The management body of the Fund is the Board. The Board consists of 5 members – the Chairperson of the Board and his 4 deputies – appointed to and dismissed from position by the Minister of Labour and Social Protection of Population of the Republic of Azerbaijan. The Chairperson of the Board of the Fund is Zaka Mirzayev.

== Centralization ==
In accordance with the relevant Decree of the President of the Republic of Azerbaijan, the activity of the SSPF  has been organized in the form of a legal person of public law. The creation of regional branches has created full conditions for the implementation of the management of several districts from one district centre. Reception departments located in other surrounding districts are subordinate to the regional branches.

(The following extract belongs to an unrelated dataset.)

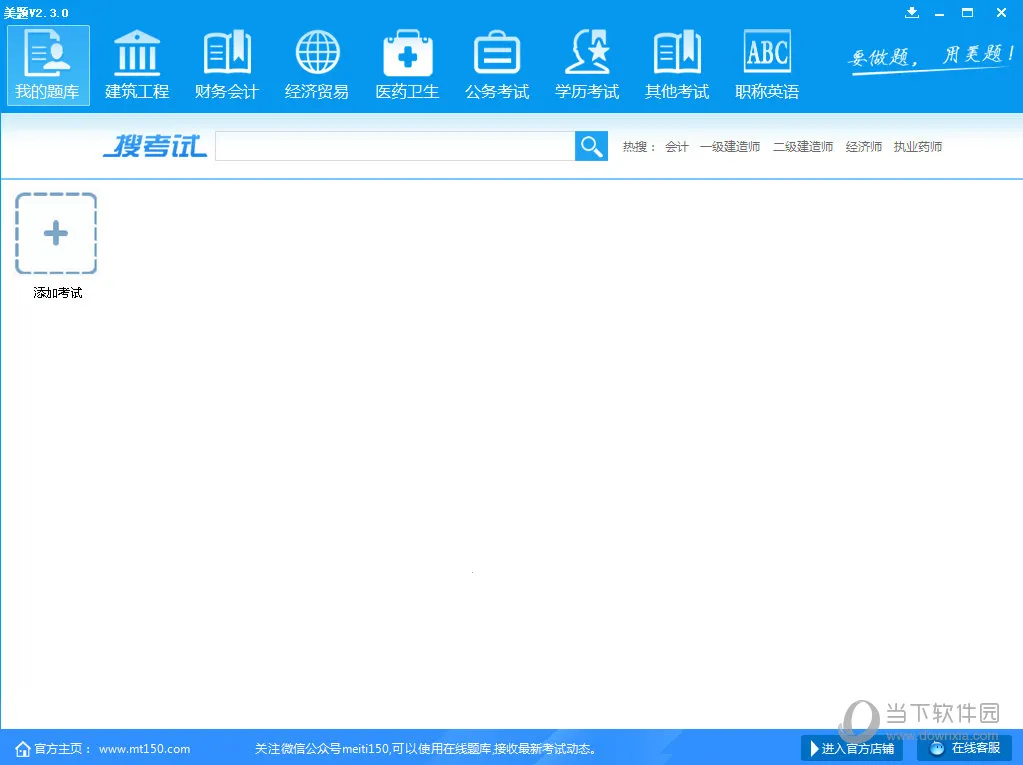The width and height of the screenshot is (1023, 765).
Task: Open 在线客服 customer service
Action: pos(963,748)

== International cooperation ==
The Fund cooperates with a number of international organizations operating at the global and regional level for the purpose of studying and applying international experiences in the field of social security, as well as promoting Azerbaijan’s progressive social security system in the international arena. The Fund has been a full member of the International Association of Pension and Social Funds  (hereinafter – IAPSF) since 1992, and a titular affiliate of the International Social Security Association (hereinafter – ISSA) since 2004.

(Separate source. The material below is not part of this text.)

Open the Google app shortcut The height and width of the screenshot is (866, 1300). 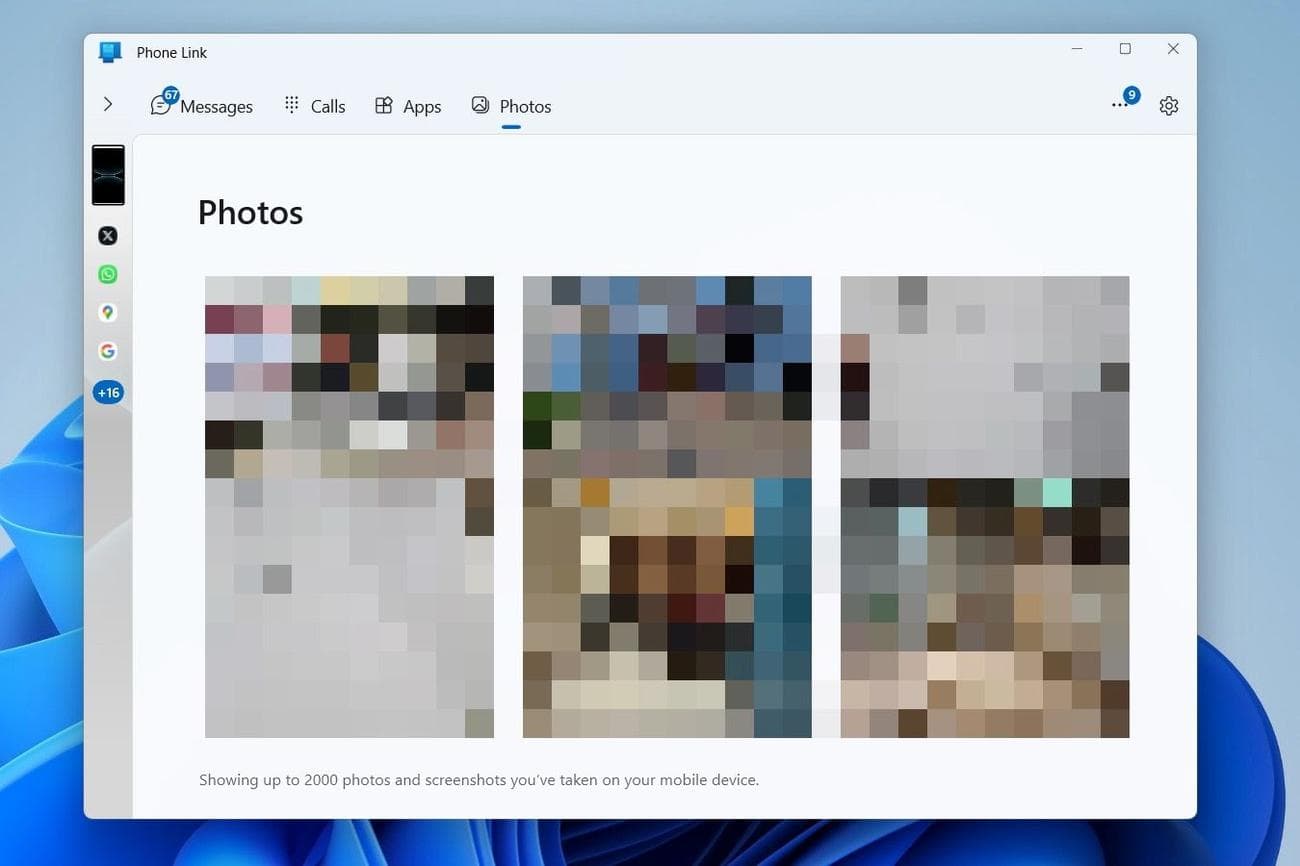tap(108, 351)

The international and regional organizations with which the Fund cooperates include, along with ISSA and the IAPSF, the World Bank, the International Monetary Fund, the European Social Network, the Caspian Energy Club, the “Türkiye and Azerbaijan Businessmen and Industrialists” Public Union (TÜİB), the Israel-Azerbaijan Chamber of Commerce and Industry, the International Federation of Pension Fund Administrators (FIAP), the Asian Productivity Organization, the “GovInsider” platform, etc.

The Fund is represented in leadership positions in the management bodies of international organizations. Thus, the Chairperson of the Board of the Fund has been elected as the Chairperson of the IAPSF, as well as a member of the Bureau, which is the supreme executive body of the ISSA, and of the ISSA European Network Steering Committee. Along with this, six employees of the SSPF, having been elected as Vice-Chairpersons to six different Technical Commissions of ISSA, actively participate in the preparation of the organization's normative documents in functional areas and the determination of relevant standards. At the same time, one of the SSPF staff members is the Chairperson of the Audit Commission of the IAPSF.

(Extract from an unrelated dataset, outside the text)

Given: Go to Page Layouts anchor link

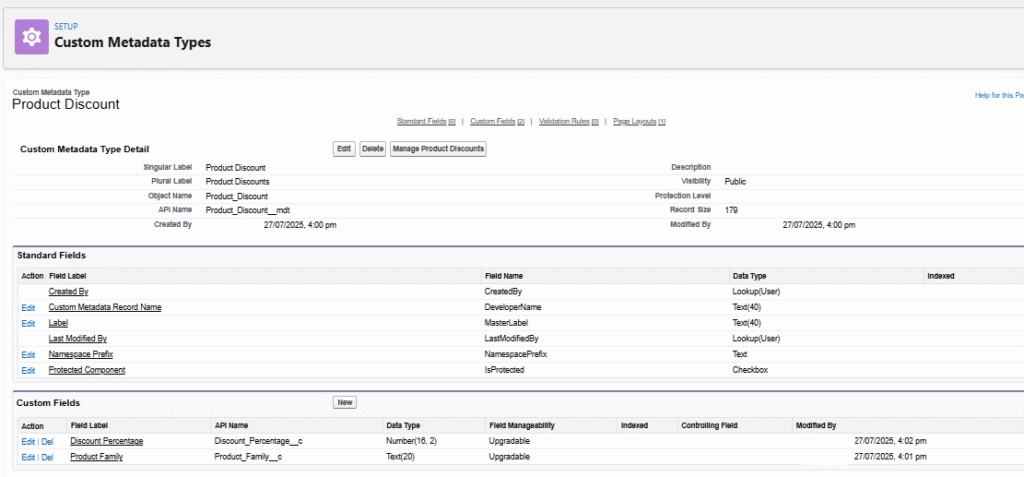Looking at the screenshot, I should pyautogui.click(x=639, y=121).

International agreements between Azerbaijan and Türkiye, Russia, Georgia, Uzbekistan, Belarus, Ukraine, Serbia, Bulgaria, Moldova, Kazakhstan, and Kyrgyzstan in the field of social security are in effect. Along with this, exchange of experience and information in the field of pension-insurance is conducted with the relevant institutions of more than 50 countries, including the USA, the UK, Germany, Japan, South Korea, the UAE, Kuwait, and the countries of the European Union , and the signing of various types of documents on cooperation is carried out.
Works are also being done in the direction of organizing international events in the field of social security in Azerbaijan.
As a result of the reforms implemented in Azerbaijan in the field of social security, the Fund, participating in international competitions, has been awarded a total of 81 international awards in the years 2021–2025.

The Fund currently continues its activities on the basis of 5 international ISO standards that have successfully completed the certification process in the past period.